Following a meeting with visiting US Secretary of State Antony Blinken on Friday, Netanyahu said he told the US official there was no other way to defeat Hamas.
“I told him that I hope we will do it with the support of the US, but if we have to – we will do it alone,” he said in a statement.
However, Blinken said a major military ground operation into Rafah “is not the way” to defeat Hamas and would risk “further isolating” Israel.
Speaking as he departed Israel, Blinken told reporters he had “candid conversations”, referring to meetings with Netanyahu and the war cabinet.
A ground operation in Rafah “risks killing more civilians. It risks wreaking greater havoc with the humanitarian assistance. It risks further isolating Israel around the world and jeopardising its long-term security and standing,” he said.
He also emphasised to Netanyahu the need to protect civilians in Gaza, the US Department of State said.
‘Criminal’
Blinken has been on a whistlestop tour of the region to support truce talks in Qatar that involve indirect negotiations between Israel and Hamas officials.
However, on the ground, Israel continues to pound Rafah and its surroundings in the south.
Elsewhere in the strip on Friday, Israeli forces continued to raid al-Shifa Hospital, Gaza’s largest medical complex, for a fifth day, bombing several buildings and burning down its vascular department, Gaza’s Health Ministry said.
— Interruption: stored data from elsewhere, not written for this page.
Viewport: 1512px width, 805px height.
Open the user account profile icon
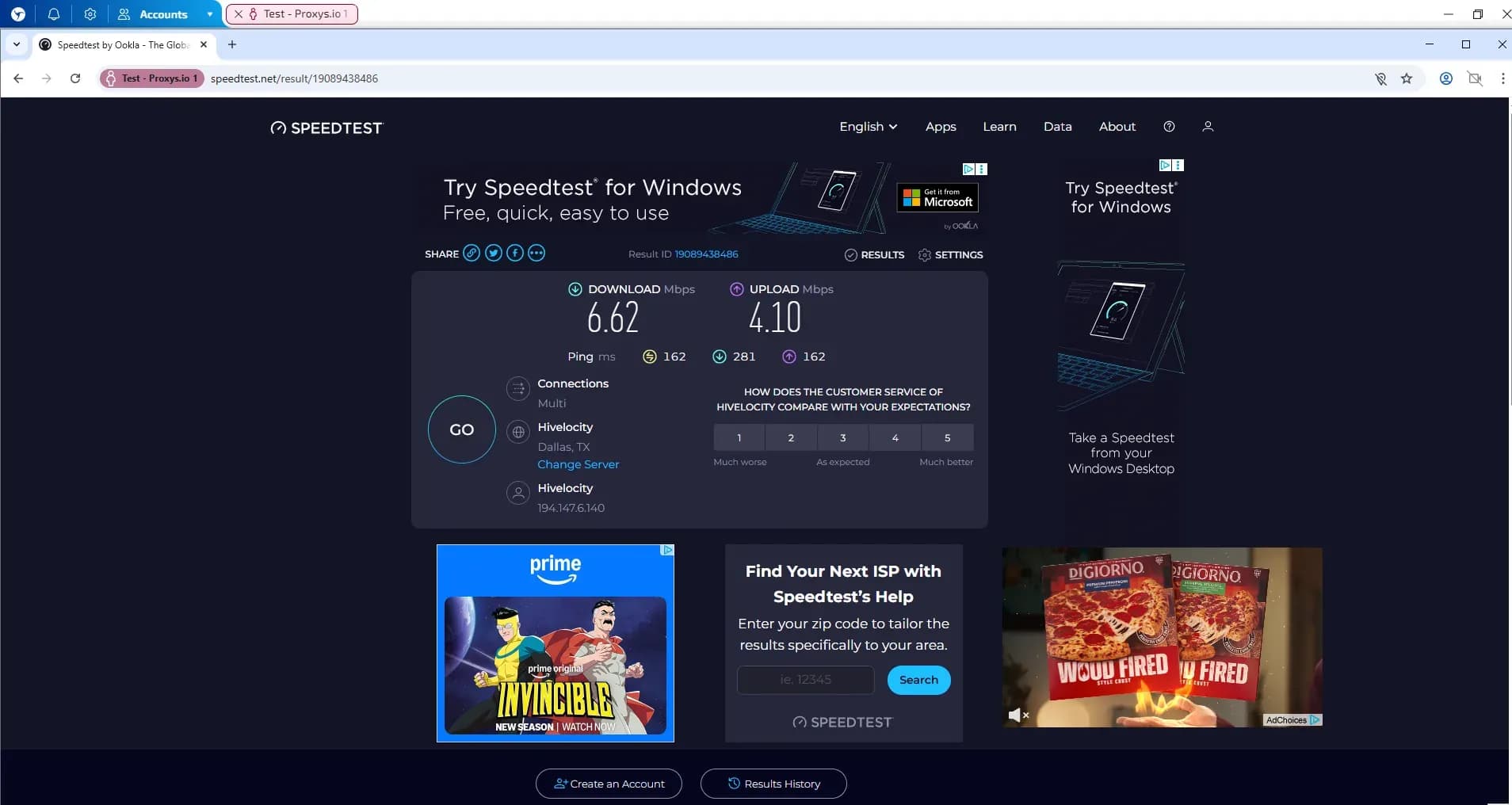pos(1208,127)
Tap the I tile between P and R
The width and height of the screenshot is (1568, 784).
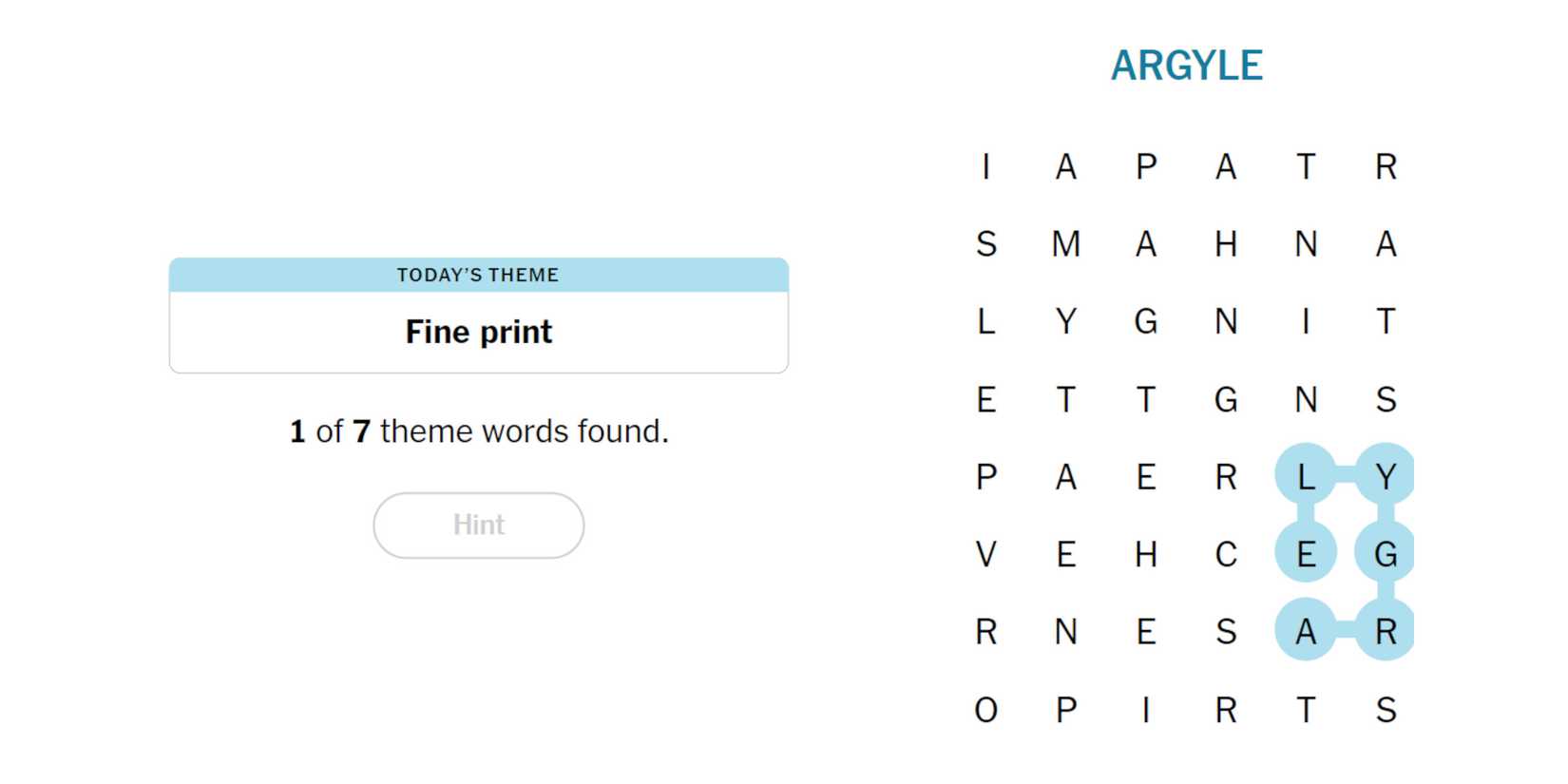[1146, 710]

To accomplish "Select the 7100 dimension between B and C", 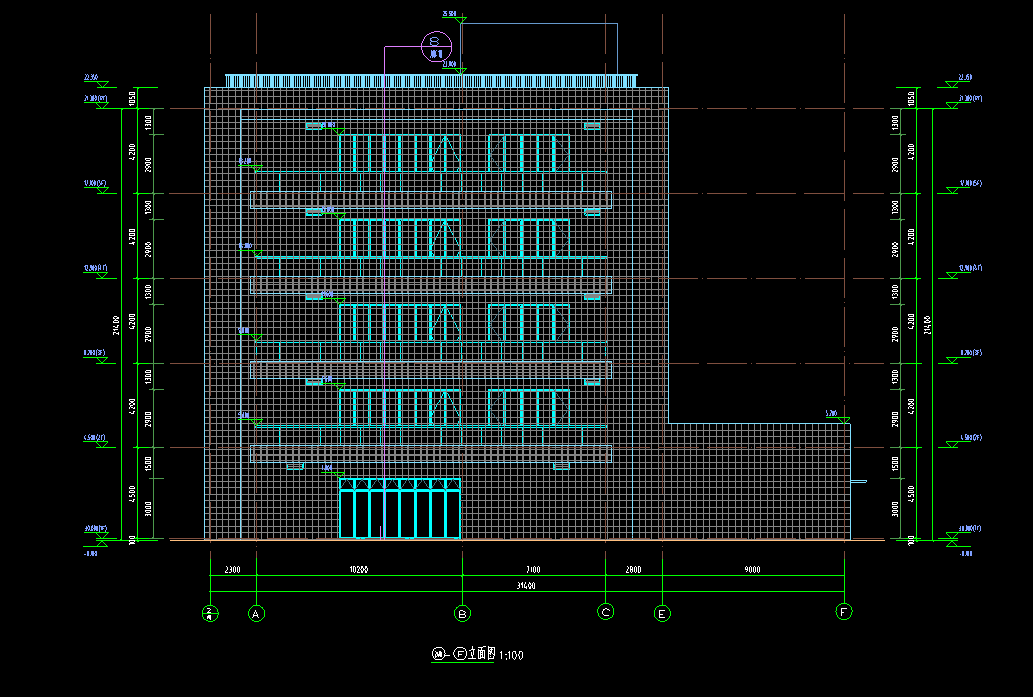I will (533, 569).
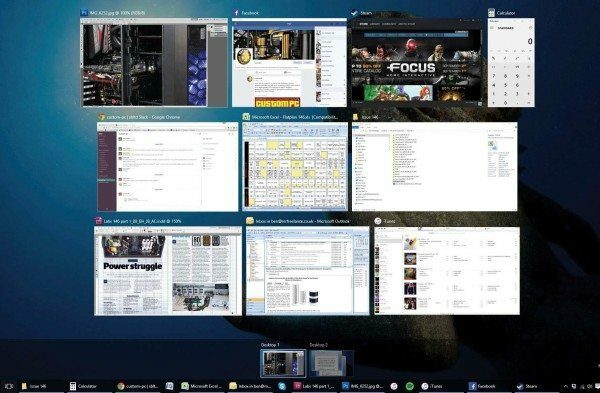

Israeli forces also detained about 240 patients and 10 health personnel at the Prince Nayef Center, the hospital’s radiology unit, the ministry added.
Israel claimed to have killed more than 150 “terrorists” at the facility in its ongoing operation, which Hamas has called “criminal”.
Tensions between the Biden administration and Netanyahu have spiked in recent weeks. Washington has implored Israel to do more to allow humanitarian aid into Gaza, where aid agencies say much of the population is on the verge of famine.
Blinken said that during talks with Israeli officials, they discussed “surging and sustaining the amount of humanitarian assistance for the people in Gaza”.
While there have been “positive” steps taken over the last few days regarding the entry of aid, “it’s not enough”, Blinken said.
Al Jazeera’s senior political analyst, Marwan Bishara, said there has been a growing sense that Israel is becoming more “isolated”, especially in the West.
“I think the United States can use that against Israel because basically, Israel today has only one friend … and that’s the United States,” he said.
‘Urgency’ about ceasefire
During Blinken’s visit to Tel Aviv, several dozen people, including family members of captives being held in Gaza, gathered outside a hotel where the US delegation was based, holding banners calling for an immediate ceasefire in Gaza.
Inside the hotel, Blinken met the families of American Israeli captives, a US official said.
On October 7 and in the aftermath of the Hamas attacks, the group took about 250 captives. Some captives were released in an earlier pause in fighting, but more than 100 are believed to remain, although some have been reported killed by Israeli air raids.
Blinken’s visit came as the United Nations Security Council failed to pass a draft US resolution that called for, but did not demand, a ceasefire in Israel’s war that has killed more than 32,000 Palestinians in Gaza.
Washington has repeatedly blocked ceasefire resolutions at the UN. On Friday, a majority backed the renewed diplomatic push, but China and Russia vetoed the US text, saying it put no pressure on Israel.
“On the resolution, which got very strong support, but then was cynically vetoed by Russia and China, I think we were trying to show the international community a sense of urgency about getting a ceasefire,” Blinken told reporters in Tel Aviv.
Meanwhile, Israel’s spy chief David Barnea headed to Qatar for truce and captive release negotiations along with CIA chief William Burns and Qatari and Egyptian officials.
“We made progress in the last couple of weeks on the hostage negotiations, closing gaps, but almost by definition, when you get down to the last items, they tend to be the hardest,” Blinken said about the talks. “So there is still a lot of … hard work to be done.”
A Hamas official said earlier in the week that Israel’s response to the group’s latest proposal for an initial six-week truce had been “largely negative”.